Vegan "Bulgogi" w/ veggies
- earthlingkokona
- Jul 11, 2020
- 1 min read
Updated: Aug 7, 2020
My last recipe post was also a "Bibimbap" but this one is different in flavor and has a variety of veggies to mix together. Since "Bibim" means to mix and "bap" means rice so you gotta make sure you mix it real good💃🏻

↓The Gochujang I use

↓Rice vinegar. You can get these at Japanese sunrise markets

↓The Korean Nori (roasted and seasoned) You can get your hands on these at an H Mart or by ordering them on Amazon

(serves for 4)
Ingredients:
Bibimbap sauce
1 tbsp of gochujang ( you don't have to put this in if you can't take spicy foods )
1 tbsp of soy sauce
1 tbsp of sesame oil
1/2 tbsp of Japanese rice vinegar (you can use any but this is what I used)
1 tbsp of garlic powder
2 tsp of BROWN sugar
2 tsp of sesame seeds
Veggies
1 red bell pepper
1 green zucchini
1 carrot
a handful of lotus root
1 Japanese cucumber
125 g of bean sprouts
200 g of spinach
Extra
400 g of rice
Korean crispy seaweed (I love these!!!)
sauté in sesame oil
Instructions:
Cook your rice according to the package instructions
Mix all the ingredients for the sauce together in a bowl and set it aside
Cut all your veggies into slices.

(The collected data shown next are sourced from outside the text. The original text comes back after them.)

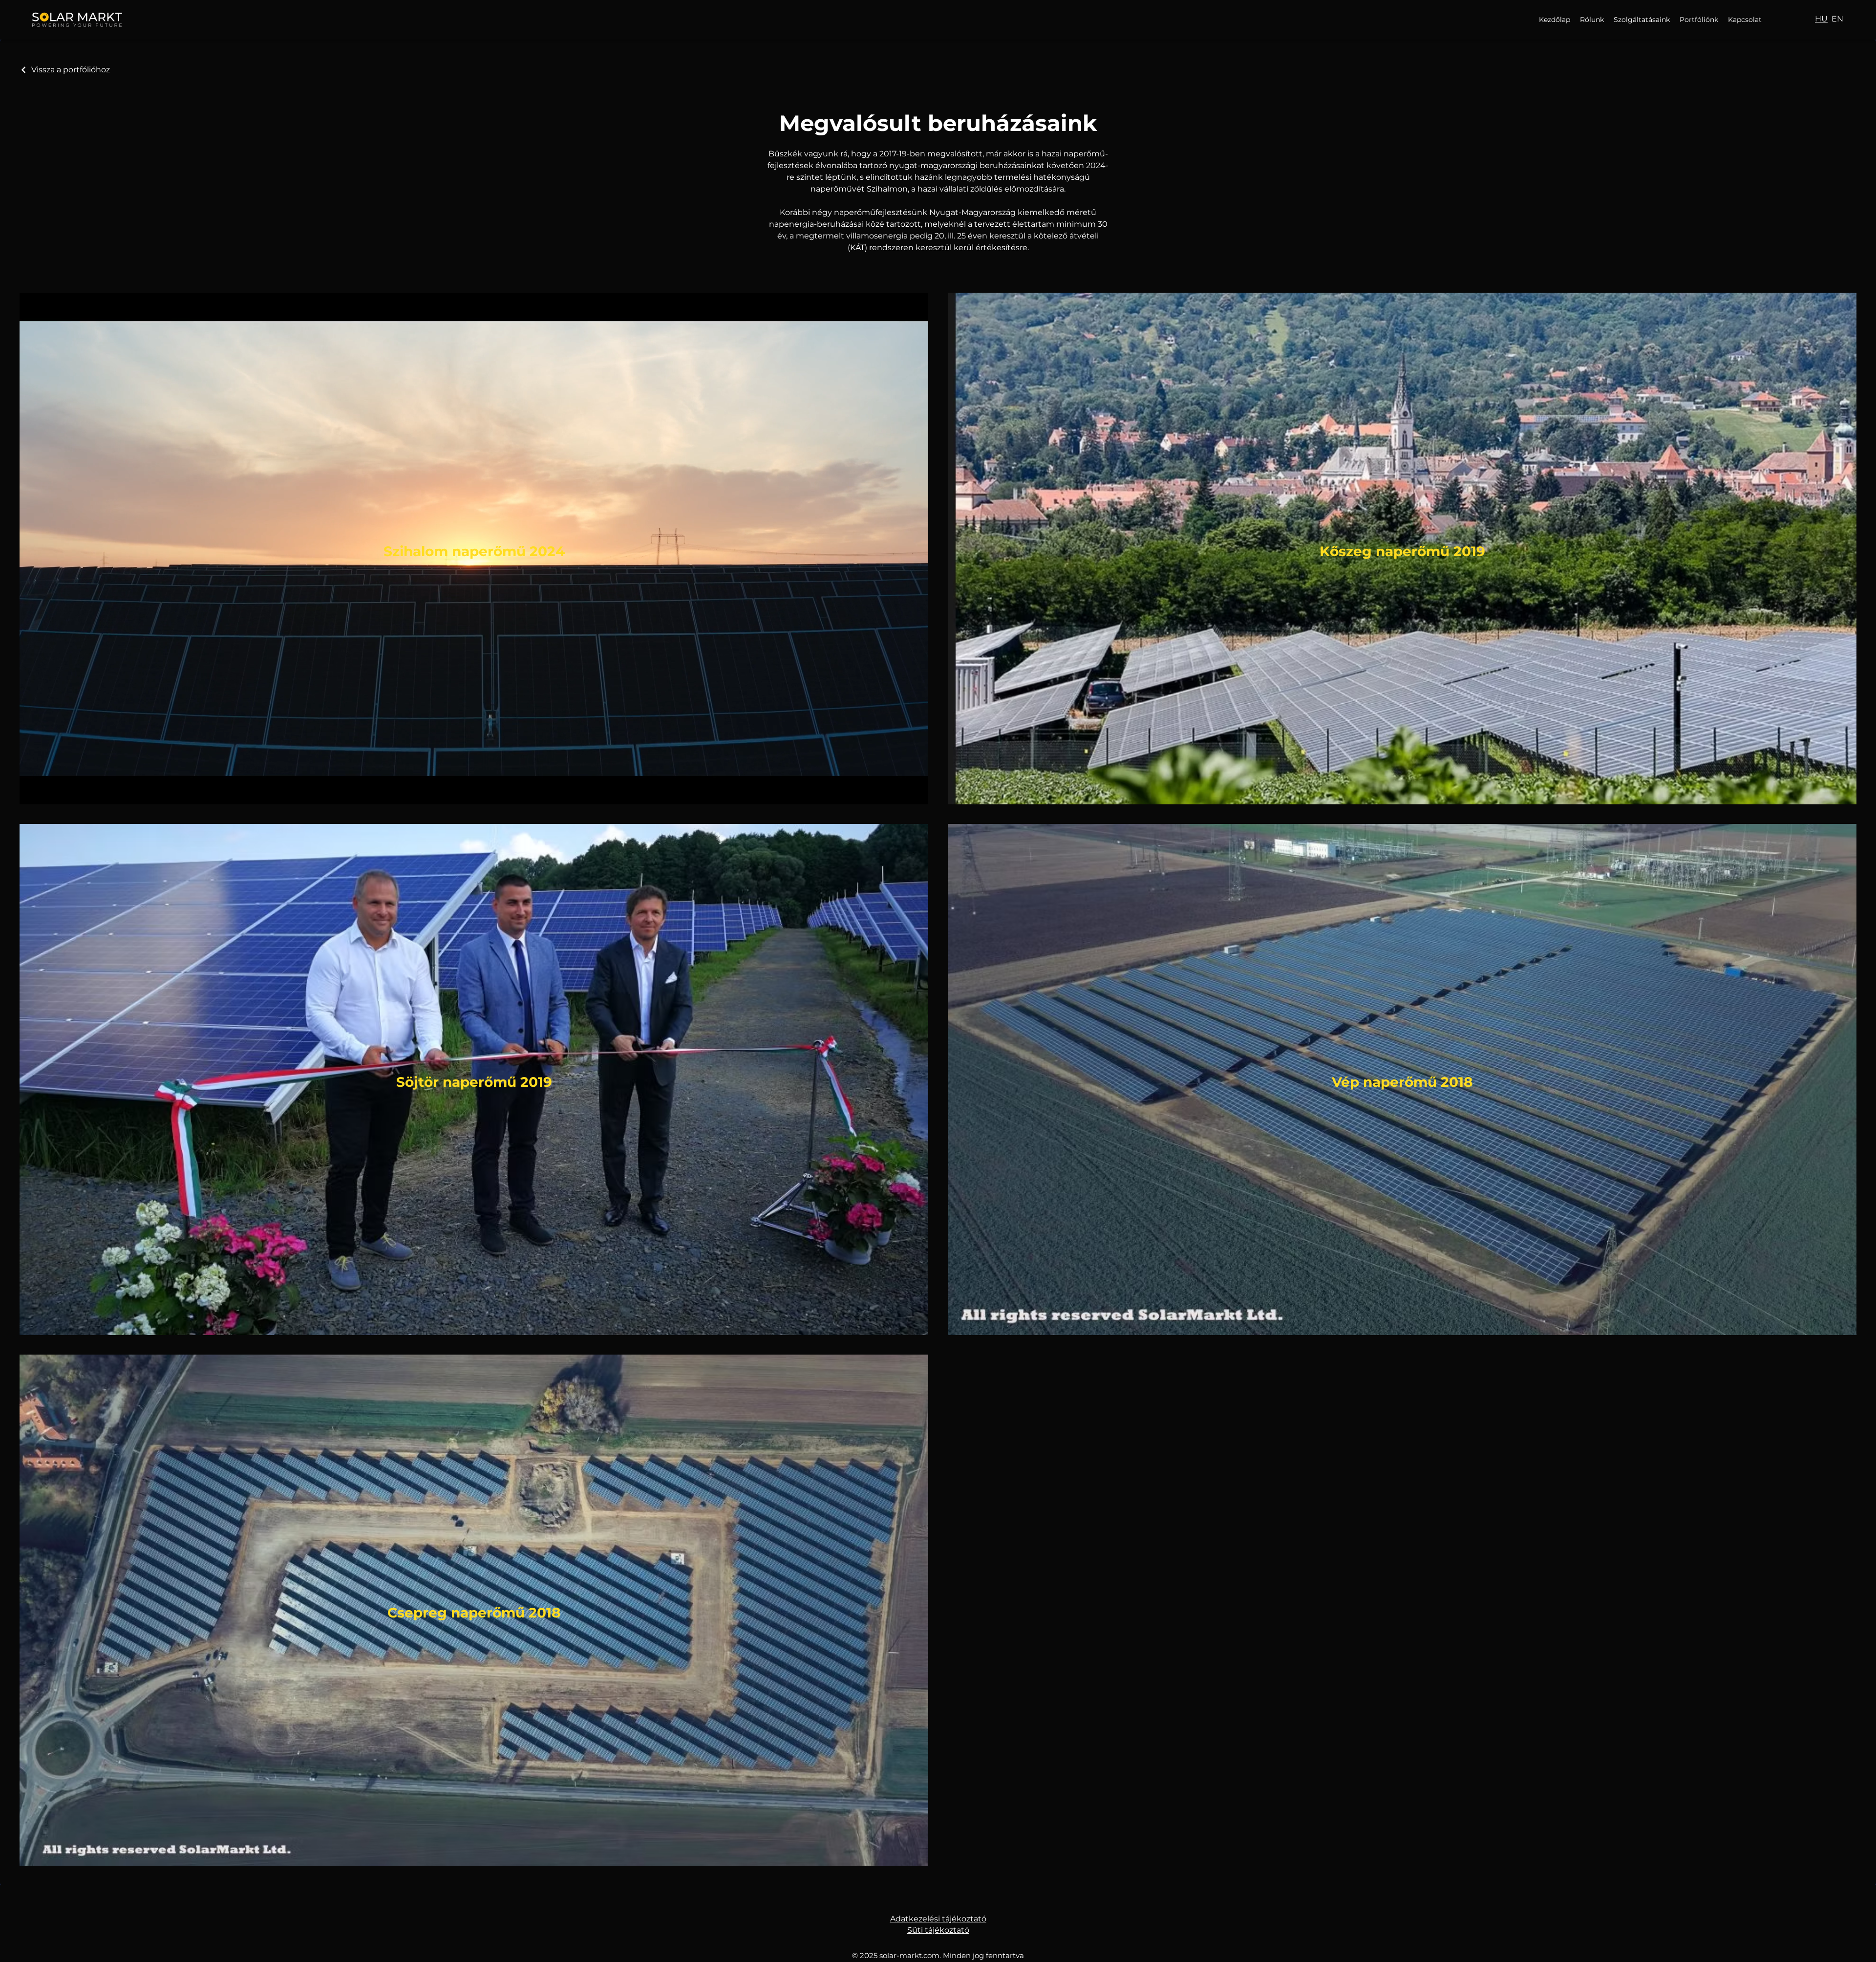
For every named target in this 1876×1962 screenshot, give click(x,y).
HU (1821, 18)
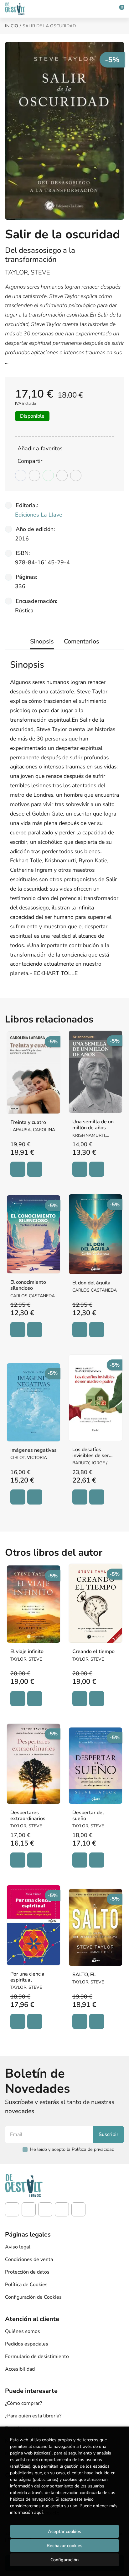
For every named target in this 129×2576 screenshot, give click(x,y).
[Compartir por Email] (62, 475)
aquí (38, 2512)
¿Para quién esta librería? (33, 2415)
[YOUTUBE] (62, 2209)
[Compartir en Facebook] (20, 475)
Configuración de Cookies (33, 2297)
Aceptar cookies (64, 2531)
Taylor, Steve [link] (27, 272)
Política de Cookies (26, 2284)
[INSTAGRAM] (29, 2209)
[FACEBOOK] (12, 2209)
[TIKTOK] (45, 2209)
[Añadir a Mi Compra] (17, 1169)
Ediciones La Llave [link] (38, 514)
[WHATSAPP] (78, 2209)
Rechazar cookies (64, 2545)
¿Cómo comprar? (23, 2403)
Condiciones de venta (29, 2259)
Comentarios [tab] (81, 641)
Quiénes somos (22, 2331)
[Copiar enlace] (75, 475)
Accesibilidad (20, 2369)
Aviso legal (17, 2246)
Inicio (11, 26)
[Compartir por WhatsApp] (48, 475)
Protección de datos (27, 2272)
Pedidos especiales (26, 2343)
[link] (34, 1169)
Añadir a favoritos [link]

For the zucchini and cucumber and carrot, cut in half then cut length-wise into roughly 1cm slices. Cut into thicker julienne.
Sauté the vegetables SEPARATELY using sesame oil each time so the veggies won't stick to the pan.
Finally, serve. After you do that, place the Korean nori(aka. seaweed) sheets on top.